EECS 393, 493: Design and Analysis of High-Speed Integrated Circuits

Quarter Offered

None ;


EECS 391 or equivalent


CATALOG DESCRIPTION: Issues that arise in the design and analysis of VLSI circuits at high speeds such as buffer sizing, repeater insertion, noise, electromigration, Elmore delay, scaling trends, and power consumption.


REFERENCE TEXTS: Papers distributed in class.


COURSE GOALS: To discuss issues that arise in the design and analysis of VLSI circuits at high speeds. The course also aims to help students acquire the basic skills for graduate study such as collecting technical materials, reading and writing papers, and presentation skills.

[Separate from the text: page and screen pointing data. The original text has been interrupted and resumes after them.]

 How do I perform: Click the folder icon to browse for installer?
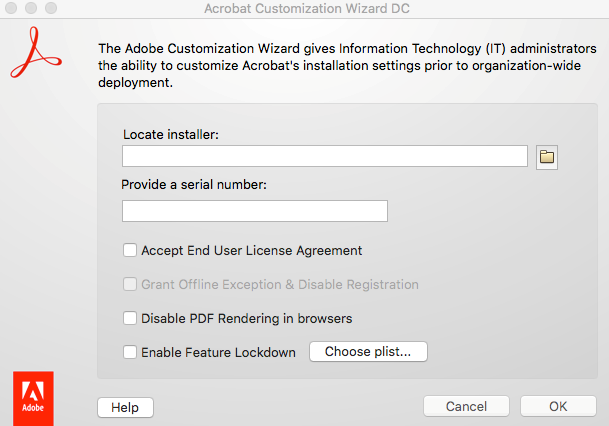547,156
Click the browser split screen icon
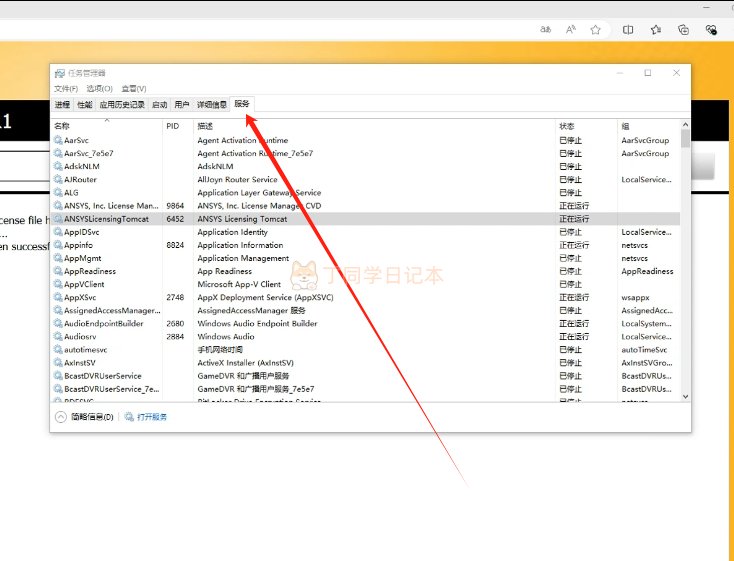 (628, 30)
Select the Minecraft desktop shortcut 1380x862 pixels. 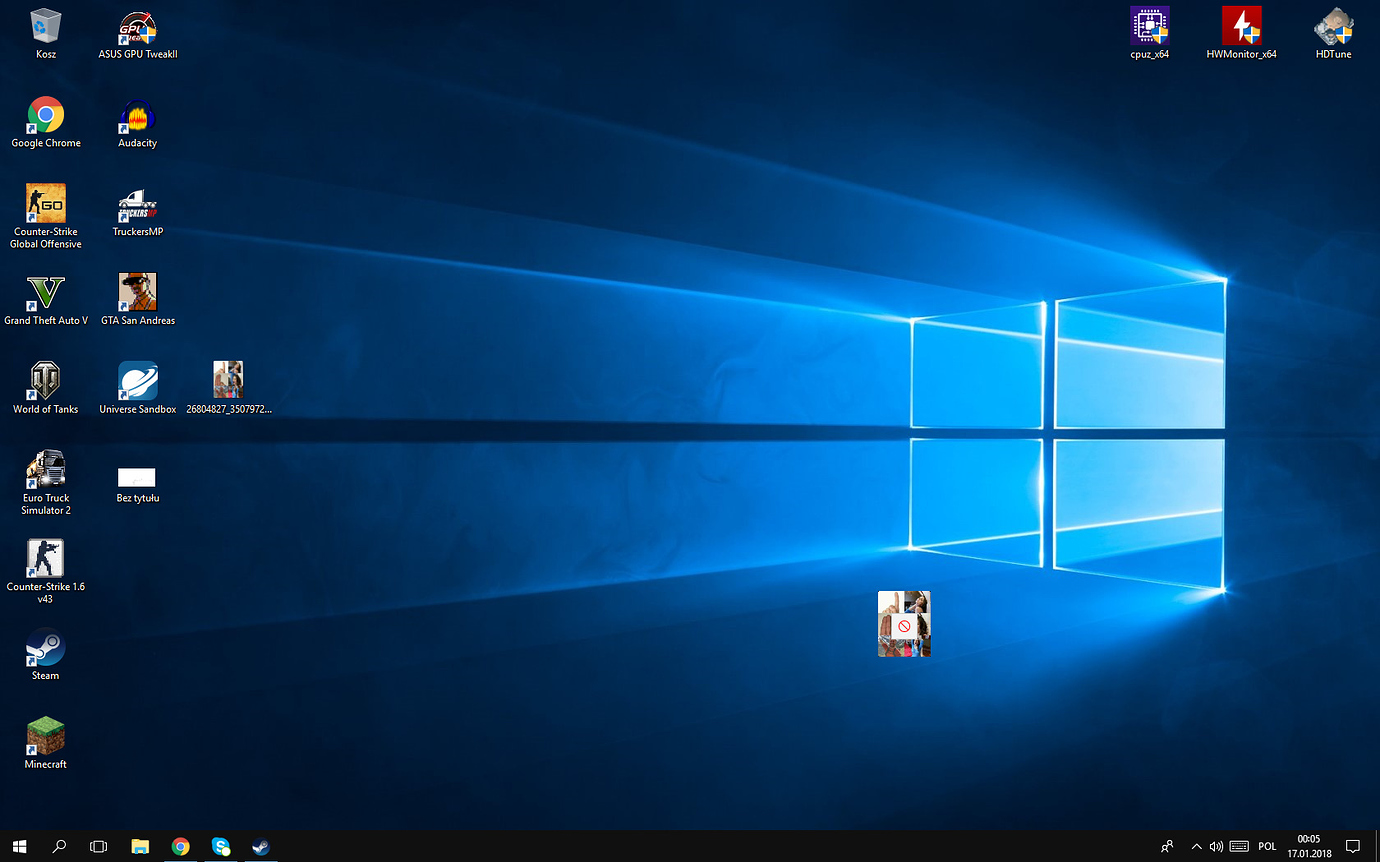pos(46,738)
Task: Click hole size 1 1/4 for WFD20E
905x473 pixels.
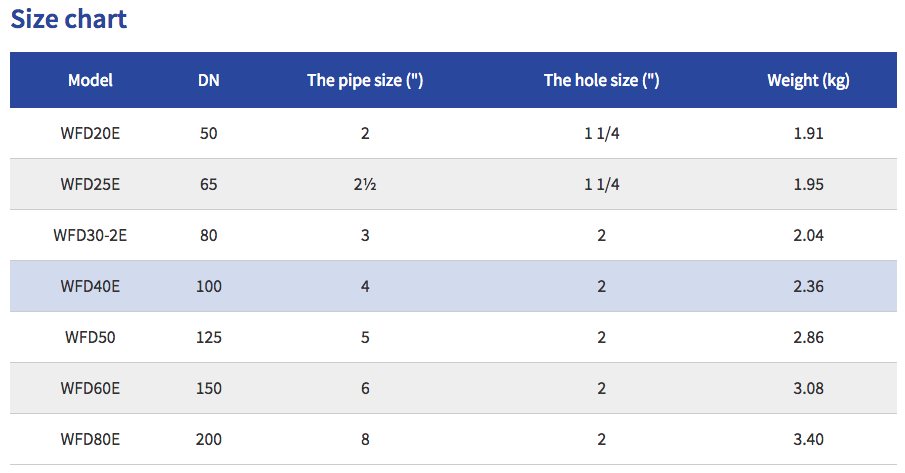Action: (601, 133)
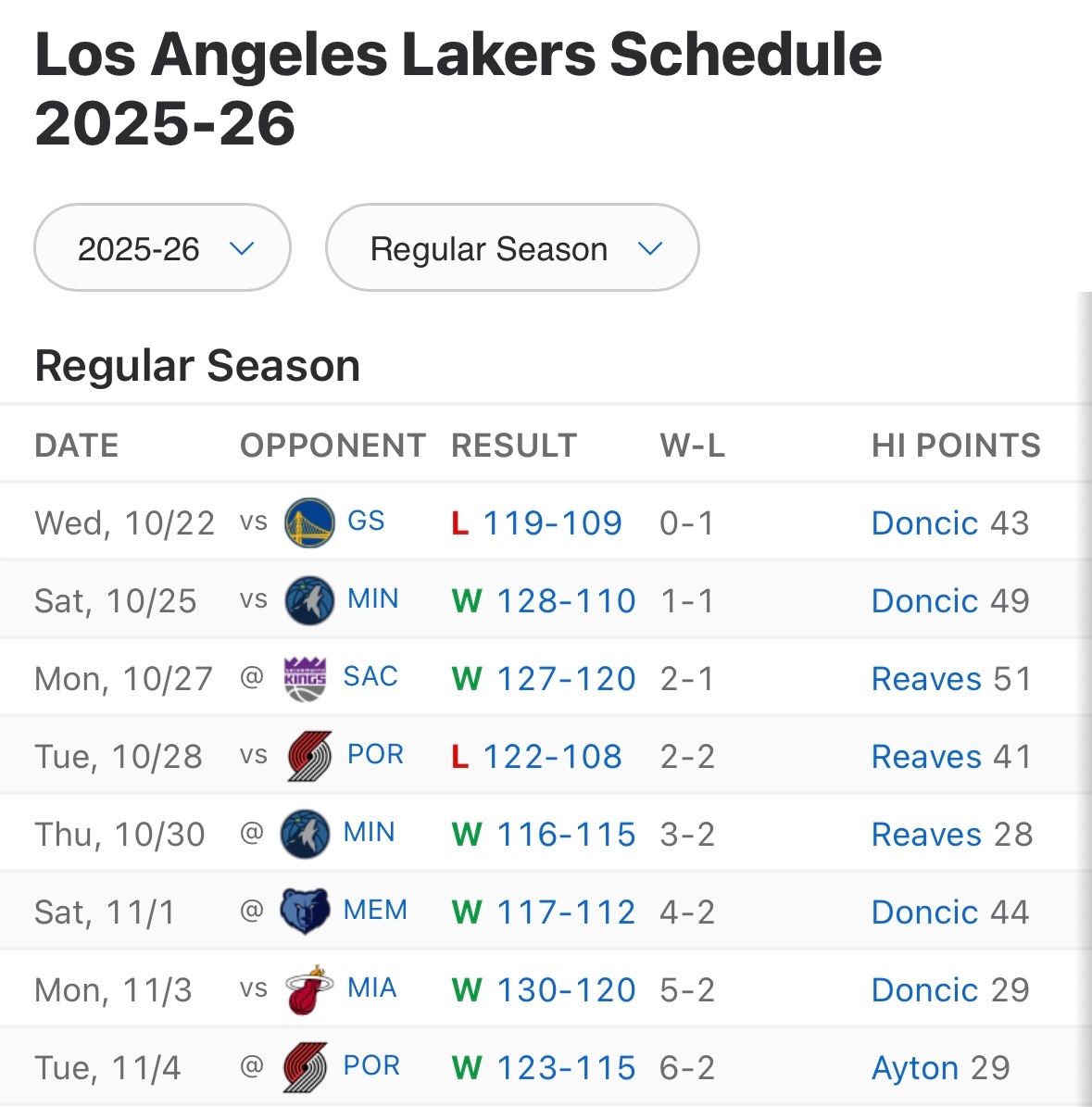The image size is (1092, 1107).
Task: Click Timberwolves logo in 10/25 row
Action: point(308,600)
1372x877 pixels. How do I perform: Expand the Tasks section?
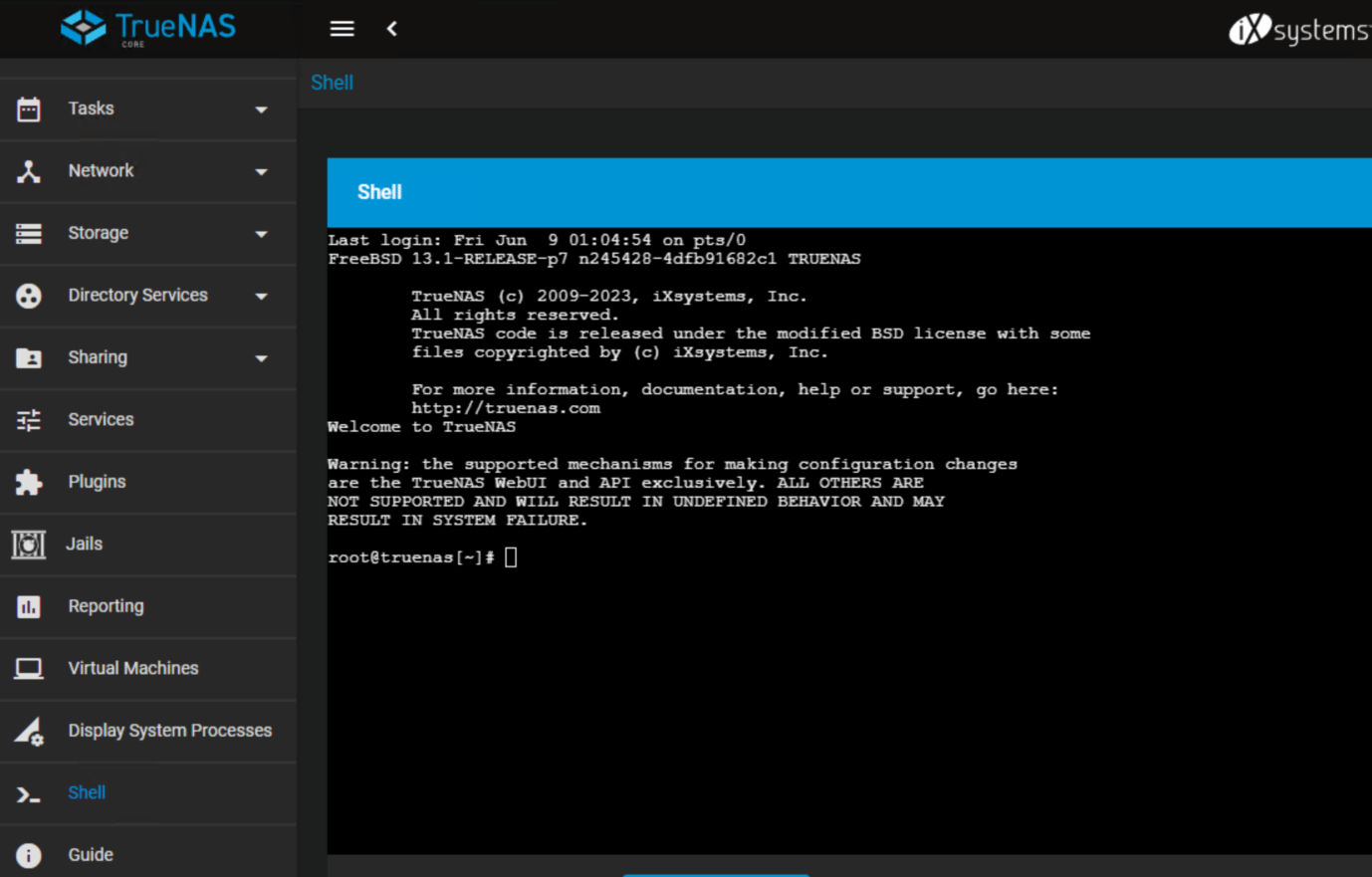260,108
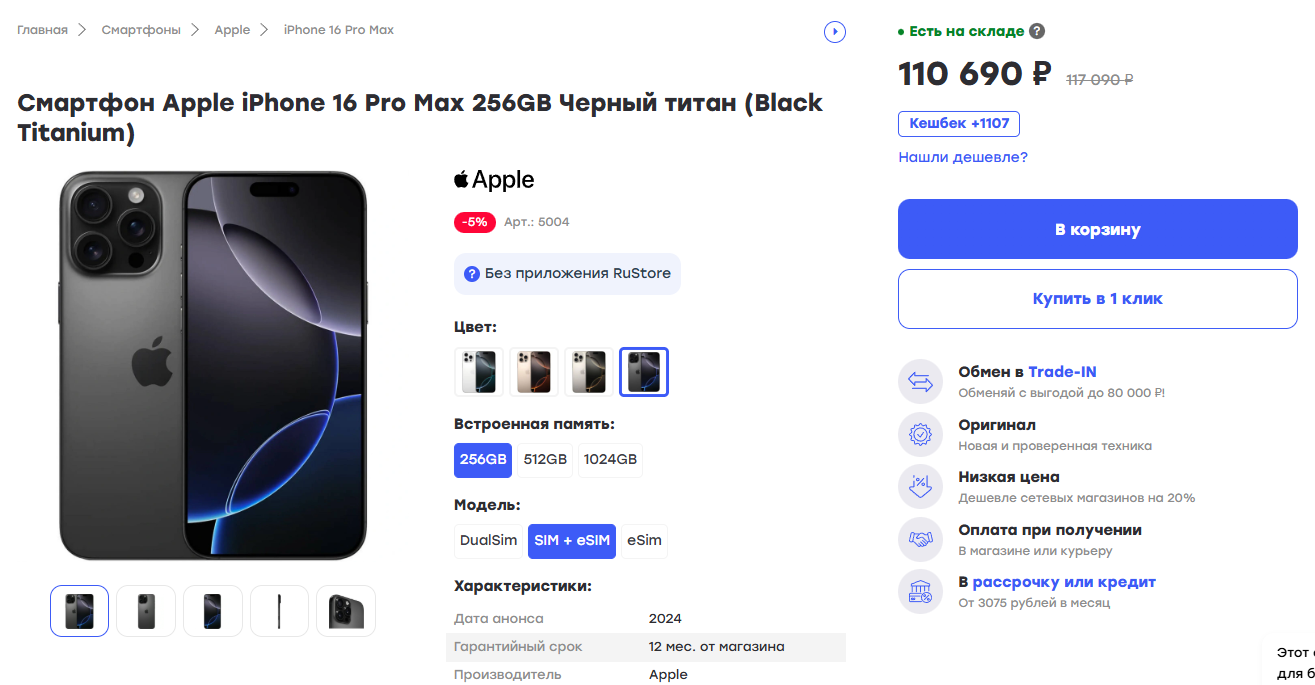Click the Original verified badge icon
1315x685 pixels.
tap(920, 435)
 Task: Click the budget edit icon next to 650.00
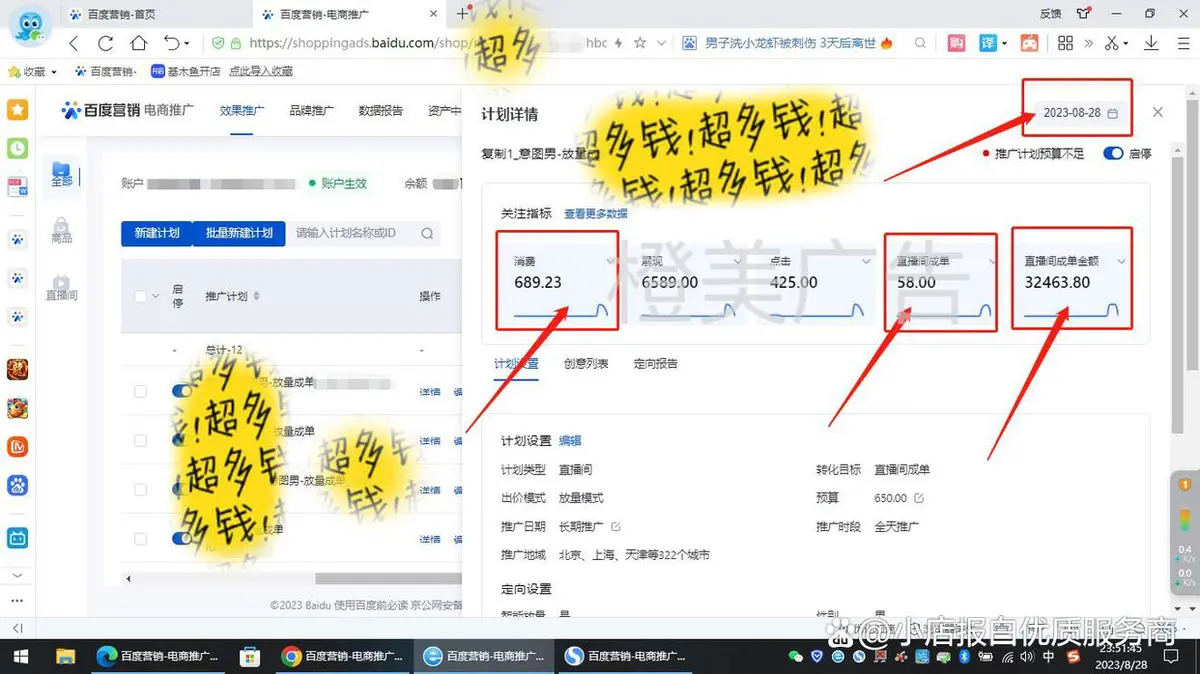click(x=919, y=498)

PREREQUISITES: EECS 391 or equivalent


  • Review of basic concepts in CMOS circuits
  • Technology scaling trends in CMOS circuits
  • Dynamic, short-circuit, and leakage power consumption of CMOS circuits
  • Cascaded buffer design for driving large capacitive loads and repeater insertion within  RC interconnect
  • Design and analysis of integrated circuits including the inductance of the interconnect
  • Characterizing the delay and power consumption of CMOS gates driving  ,  RC, and  RLC loads.
  • Approximate temporal information in  RC and  RLC trees (Elmore, Wyatt, Penfield-Rubinstein delay models, and equivalent Elmore delay for  RLC trees)
  • Accurate temporal information in  RC and  RLC trees (model order reduction techniques such as AWE and DTT)
  • Power distribution network design, electromigration,  Ldi/dt noise, and  RI drops
  • Coupling and simultaneous switching noise
  • High-speed clock distribution network design: Retiming, register allocation, skew control, and clock scheduling.


Each student is required to select a topic for which s/he finds related technical papers and information, gives a presentation in front of the class about the selected topic, and writes a paper that summarizes the research area. A list of topics to choose from will be given at the beginning of the class. Also, students are allowed to suggest their own topics if enough interest in these topics exist.


  • Topic presentation: 20%
  • Summary paper: 20%
  • Class attendance and contribution: 10%
  • Midterm Exam: 15%
  • Final Exam: 20%
  • Homeworks: 15%

COURSE OUTCOMES: When a student completes this course, s/he should be able to:

  • Understand the issues that arise in integrated circuits at high speeds.
  • Identify and deal with the state of art problems in VLSI.
  • Improve his/her presentation style.
  • Read and write technical papers.
  • Pursue research and development in the area of high-speed integrated circuits either in academia or in industry.

ABET CONTENT CATEGORY: 100% Engineering.